#### YOUR OBJECTIVE:
Print every entry, word for word, and skip the images.

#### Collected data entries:
__________

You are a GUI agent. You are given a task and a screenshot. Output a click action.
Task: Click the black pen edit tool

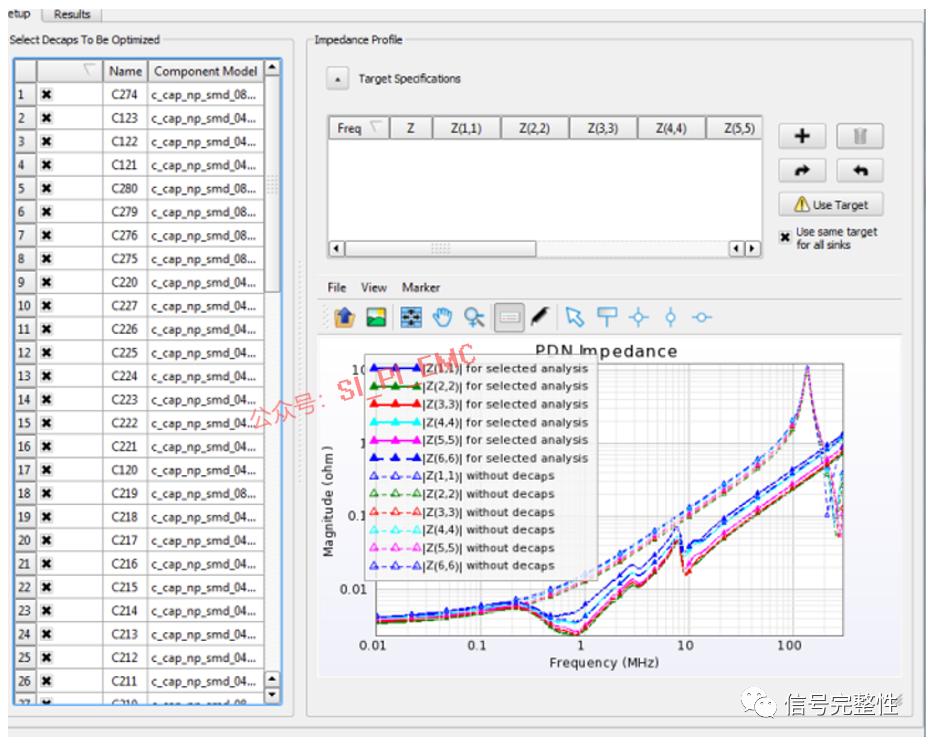(x=539, y=317)
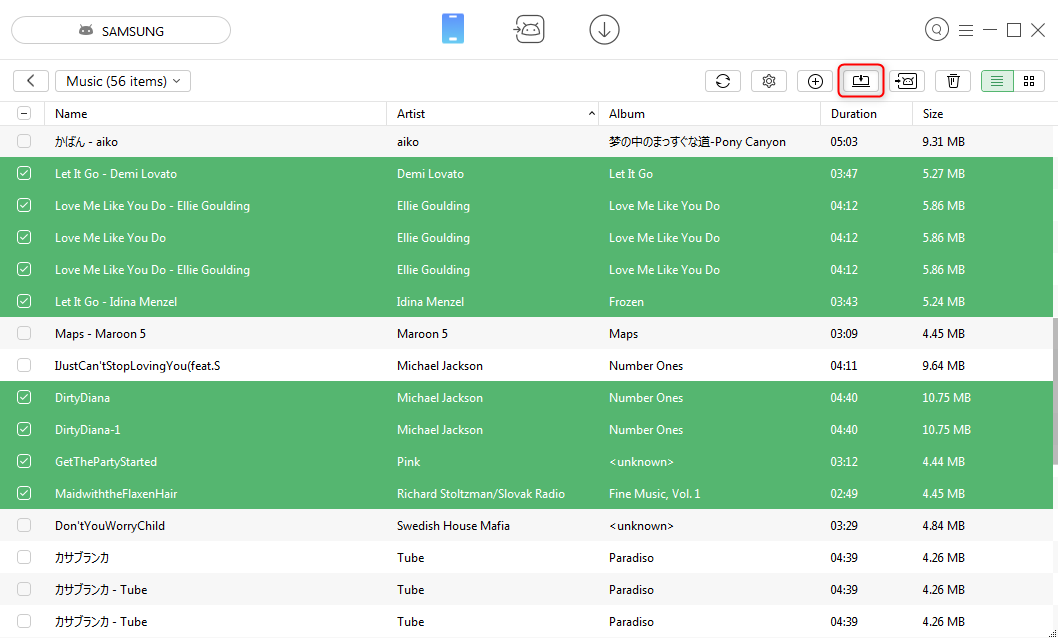
Task: Open the hamburger menu near the window controls
Action: 966,29
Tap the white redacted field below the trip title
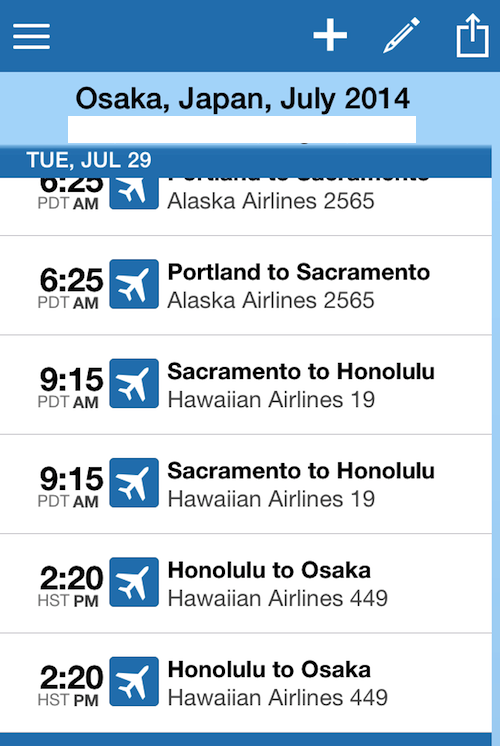The image size is (500, 746). [x=242, y=129]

__________

#### EXPECTED ANSWER:
You are a GUI agent. You are given a task and a screenshot. Output a click action.
Task: Click the black pen edit tool

(x=539, y=317)
Task: Open the hamburger menu near the window controls
Action: 966,29
Tap the white redacted field below the trip title
The image size is (500, 746). [x=242, y=129]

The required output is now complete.